_Required work_
Report how many lines in the entries below hold the word "with". Your answer is that number alone.

━━━━━━━━━━━━━━━━━━━━

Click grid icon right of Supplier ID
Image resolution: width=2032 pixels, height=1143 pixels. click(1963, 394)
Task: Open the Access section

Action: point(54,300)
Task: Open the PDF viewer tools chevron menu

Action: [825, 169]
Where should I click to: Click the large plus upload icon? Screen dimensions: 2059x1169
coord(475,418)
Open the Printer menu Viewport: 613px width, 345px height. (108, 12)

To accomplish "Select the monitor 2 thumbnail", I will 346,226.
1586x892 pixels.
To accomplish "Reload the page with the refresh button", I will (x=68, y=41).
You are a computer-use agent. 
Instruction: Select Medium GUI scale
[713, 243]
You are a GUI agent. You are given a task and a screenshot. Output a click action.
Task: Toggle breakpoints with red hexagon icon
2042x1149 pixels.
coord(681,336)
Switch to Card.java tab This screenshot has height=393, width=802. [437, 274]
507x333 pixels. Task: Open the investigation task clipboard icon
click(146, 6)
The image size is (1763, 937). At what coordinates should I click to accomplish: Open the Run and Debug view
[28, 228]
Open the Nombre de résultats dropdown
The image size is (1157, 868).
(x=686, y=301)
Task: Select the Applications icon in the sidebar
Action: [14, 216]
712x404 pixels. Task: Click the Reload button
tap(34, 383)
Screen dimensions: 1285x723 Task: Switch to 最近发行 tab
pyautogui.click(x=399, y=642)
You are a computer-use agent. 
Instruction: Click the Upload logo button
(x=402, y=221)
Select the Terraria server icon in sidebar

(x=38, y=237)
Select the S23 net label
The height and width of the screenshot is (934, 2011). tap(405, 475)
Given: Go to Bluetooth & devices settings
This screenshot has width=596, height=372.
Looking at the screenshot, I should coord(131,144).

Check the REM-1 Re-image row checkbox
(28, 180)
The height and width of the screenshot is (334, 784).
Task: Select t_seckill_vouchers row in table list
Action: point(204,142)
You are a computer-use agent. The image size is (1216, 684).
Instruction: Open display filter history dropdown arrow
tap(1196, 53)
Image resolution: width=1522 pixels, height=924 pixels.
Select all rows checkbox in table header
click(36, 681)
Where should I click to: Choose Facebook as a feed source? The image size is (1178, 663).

━━━━━━━━━━━━━━━━━━━━

_Task output_
2